▸ What to produce
Using the entries below, write out the line with "The width and height of the screenshot is (412, 265).", the line with "Task: Open the View: Default dropdown", and every line in between, exactly as each is written.

▸ Supplied records
..........

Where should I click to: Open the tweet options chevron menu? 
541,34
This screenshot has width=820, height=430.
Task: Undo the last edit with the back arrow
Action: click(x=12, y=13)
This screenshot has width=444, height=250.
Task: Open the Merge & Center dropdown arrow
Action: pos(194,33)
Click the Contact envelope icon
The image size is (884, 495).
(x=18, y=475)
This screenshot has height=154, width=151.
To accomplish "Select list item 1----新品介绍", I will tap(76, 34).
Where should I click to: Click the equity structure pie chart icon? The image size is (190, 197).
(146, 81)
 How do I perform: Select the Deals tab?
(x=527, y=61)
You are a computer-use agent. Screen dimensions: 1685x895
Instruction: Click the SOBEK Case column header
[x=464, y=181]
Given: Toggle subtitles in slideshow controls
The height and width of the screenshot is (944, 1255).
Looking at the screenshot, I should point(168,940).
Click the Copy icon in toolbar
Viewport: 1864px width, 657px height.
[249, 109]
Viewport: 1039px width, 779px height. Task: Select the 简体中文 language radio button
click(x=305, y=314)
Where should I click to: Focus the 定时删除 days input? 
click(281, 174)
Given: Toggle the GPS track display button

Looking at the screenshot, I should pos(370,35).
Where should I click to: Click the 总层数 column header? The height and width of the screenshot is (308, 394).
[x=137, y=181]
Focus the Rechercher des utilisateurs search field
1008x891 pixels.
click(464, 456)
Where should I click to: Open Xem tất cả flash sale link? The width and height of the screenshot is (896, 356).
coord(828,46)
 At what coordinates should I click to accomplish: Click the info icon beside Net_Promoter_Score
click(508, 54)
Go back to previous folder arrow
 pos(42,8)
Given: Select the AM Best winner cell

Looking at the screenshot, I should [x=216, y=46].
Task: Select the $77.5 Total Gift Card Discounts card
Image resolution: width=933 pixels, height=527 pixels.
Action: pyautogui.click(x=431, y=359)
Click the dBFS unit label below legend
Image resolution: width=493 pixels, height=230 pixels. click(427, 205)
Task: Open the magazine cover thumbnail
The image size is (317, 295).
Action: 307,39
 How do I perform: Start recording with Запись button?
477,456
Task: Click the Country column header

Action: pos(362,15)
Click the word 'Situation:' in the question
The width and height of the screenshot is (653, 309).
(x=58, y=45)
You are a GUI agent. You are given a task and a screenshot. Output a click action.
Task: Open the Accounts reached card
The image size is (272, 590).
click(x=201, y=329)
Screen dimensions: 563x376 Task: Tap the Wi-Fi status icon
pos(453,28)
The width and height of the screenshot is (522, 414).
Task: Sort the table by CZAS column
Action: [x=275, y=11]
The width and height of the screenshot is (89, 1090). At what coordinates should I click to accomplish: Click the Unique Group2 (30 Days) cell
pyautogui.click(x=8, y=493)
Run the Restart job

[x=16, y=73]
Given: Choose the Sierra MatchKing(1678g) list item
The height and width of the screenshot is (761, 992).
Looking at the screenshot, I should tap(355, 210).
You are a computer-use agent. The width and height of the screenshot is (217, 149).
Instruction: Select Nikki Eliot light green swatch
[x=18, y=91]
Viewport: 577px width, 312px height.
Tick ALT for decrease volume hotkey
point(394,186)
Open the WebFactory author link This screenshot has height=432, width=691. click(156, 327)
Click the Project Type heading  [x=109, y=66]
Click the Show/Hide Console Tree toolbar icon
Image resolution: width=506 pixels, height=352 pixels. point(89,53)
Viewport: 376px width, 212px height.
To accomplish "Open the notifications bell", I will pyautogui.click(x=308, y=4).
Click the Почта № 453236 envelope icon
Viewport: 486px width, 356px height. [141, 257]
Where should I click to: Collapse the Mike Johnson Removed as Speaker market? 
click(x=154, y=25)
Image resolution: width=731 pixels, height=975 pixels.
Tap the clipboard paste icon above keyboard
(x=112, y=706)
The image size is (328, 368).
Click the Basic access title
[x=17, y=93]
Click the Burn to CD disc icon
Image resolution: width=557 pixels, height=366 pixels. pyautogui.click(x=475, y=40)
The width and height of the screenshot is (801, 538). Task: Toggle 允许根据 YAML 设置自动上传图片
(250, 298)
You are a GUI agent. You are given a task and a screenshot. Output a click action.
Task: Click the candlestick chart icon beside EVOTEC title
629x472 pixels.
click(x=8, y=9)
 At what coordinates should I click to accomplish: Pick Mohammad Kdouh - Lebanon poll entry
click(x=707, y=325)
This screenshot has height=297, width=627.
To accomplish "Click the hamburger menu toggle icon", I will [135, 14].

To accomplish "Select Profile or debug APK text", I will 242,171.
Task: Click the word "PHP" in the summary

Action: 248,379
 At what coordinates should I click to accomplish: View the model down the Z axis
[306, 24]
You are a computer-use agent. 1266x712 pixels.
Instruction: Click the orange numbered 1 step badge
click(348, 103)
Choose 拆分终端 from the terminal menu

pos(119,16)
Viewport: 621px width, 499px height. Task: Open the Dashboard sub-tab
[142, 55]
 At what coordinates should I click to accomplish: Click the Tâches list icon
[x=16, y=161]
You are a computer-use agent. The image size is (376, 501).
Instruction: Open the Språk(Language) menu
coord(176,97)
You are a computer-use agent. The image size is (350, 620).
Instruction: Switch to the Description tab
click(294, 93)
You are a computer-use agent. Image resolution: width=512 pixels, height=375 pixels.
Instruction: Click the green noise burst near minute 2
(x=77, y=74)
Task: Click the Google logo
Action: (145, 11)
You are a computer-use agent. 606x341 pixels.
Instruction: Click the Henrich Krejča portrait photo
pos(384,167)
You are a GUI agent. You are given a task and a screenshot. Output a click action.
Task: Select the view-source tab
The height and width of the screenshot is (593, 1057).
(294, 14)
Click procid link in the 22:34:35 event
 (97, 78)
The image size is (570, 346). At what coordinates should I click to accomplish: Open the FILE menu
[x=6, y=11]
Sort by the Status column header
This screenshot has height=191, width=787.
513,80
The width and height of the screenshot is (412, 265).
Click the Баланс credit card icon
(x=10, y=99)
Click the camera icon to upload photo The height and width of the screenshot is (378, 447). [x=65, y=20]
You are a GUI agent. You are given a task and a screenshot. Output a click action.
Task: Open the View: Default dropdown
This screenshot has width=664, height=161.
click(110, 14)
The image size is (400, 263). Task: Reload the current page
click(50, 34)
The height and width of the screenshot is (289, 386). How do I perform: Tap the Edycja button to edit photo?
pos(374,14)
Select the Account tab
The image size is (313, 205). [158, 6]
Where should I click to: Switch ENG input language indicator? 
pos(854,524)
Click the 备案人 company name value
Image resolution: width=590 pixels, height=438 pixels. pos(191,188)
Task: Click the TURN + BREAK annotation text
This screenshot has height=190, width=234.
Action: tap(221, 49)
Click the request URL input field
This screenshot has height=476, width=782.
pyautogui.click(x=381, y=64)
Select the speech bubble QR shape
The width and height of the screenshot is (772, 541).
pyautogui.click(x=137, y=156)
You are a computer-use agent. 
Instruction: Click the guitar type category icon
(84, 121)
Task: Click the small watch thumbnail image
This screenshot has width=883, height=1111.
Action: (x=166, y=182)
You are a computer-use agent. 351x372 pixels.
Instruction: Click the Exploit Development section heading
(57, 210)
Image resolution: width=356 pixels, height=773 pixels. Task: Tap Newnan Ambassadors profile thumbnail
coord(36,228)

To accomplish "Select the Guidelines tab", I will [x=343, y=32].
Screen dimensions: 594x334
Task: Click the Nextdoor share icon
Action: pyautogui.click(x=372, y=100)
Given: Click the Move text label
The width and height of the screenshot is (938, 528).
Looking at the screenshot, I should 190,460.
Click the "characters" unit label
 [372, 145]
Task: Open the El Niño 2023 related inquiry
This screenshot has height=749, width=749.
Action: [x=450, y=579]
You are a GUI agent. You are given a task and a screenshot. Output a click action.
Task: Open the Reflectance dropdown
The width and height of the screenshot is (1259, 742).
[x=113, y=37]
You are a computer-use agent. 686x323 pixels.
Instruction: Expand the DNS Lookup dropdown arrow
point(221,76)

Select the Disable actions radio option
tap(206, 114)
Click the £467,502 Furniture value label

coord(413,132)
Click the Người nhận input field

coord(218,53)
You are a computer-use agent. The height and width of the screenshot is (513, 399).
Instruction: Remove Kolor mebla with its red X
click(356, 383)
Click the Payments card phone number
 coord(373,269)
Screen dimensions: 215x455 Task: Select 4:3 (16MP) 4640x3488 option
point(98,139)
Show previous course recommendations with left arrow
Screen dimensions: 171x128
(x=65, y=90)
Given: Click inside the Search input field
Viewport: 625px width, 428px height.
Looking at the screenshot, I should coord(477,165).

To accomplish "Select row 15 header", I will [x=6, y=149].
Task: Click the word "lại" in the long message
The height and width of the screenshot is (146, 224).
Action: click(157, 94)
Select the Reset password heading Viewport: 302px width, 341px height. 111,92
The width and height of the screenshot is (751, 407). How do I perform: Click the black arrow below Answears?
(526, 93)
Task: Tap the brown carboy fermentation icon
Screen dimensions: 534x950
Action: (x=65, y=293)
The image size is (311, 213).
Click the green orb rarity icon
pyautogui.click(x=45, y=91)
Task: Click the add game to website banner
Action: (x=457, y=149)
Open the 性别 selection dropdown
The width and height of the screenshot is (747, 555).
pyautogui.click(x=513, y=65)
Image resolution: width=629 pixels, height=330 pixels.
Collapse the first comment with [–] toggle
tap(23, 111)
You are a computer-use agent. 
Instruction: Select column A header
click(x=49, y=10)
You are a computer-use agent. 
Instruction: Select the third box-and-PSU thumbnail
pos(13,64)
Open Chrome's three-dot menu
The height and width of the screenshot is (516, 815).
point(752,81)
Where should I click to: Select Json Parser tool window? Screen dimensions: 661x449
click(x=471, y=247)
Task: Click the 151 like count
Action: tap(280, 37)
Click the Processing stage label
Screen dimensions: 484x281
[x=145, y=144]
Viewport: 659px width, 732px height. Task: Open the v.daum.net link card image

..........

▸ Exercise output
The width and height of the screenshot is (412, 265).
Click the Баланс credit card icon
(x=10, y=99)
Click the camera icon to upload photo The height and width of the screenshot is (378, 447). [x=65, y=20]
You are a GUI agent. You are given a task and a screenshot. Output a click action.
Task: Open the View: Default dropdown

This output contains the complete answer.